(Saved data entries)
======
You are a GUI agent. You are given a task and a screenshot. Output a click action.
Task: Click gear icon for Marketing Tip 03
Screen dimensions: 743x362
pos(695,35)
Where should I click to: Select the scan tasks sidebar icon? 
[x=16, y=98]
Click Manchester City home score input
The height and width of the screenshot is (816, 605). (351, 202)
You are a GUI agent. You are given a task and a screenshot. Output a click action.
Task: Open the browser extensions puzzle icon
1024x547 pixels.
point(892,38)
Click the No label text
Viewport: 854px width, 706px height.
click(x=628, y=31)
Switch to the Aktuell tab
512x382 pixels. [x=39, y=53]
======
YOUR ASSIGNMENT :: Each line above should be copied exactly, with no line missing.

COMPLETED EXERCISE ::
You are a GUI agent. You are given a task and a screenshot. Output a click action.
Task: Click gear icon for Marketing Tip 03
Screen dimensions: 743x362
pos(695,35)
Where should I click to: Select the scan tasks sidebar icon? 
[x=16, y=98]
Click Manchester City home score input
The height and width of the screenshot is (816, 605). (351, 202)
You are a GUI agent. You are given a task and a screenshot. Output a click action.
Task: Open the browser extensions puzzle icon
1024x547 pixels.
point(892,38)
Click the No label text
Viewport: 854px width, 706px height.
click(x=628, y=31)
Switch to the Aktuell tab
512x382 pixels. [x=39, y=53]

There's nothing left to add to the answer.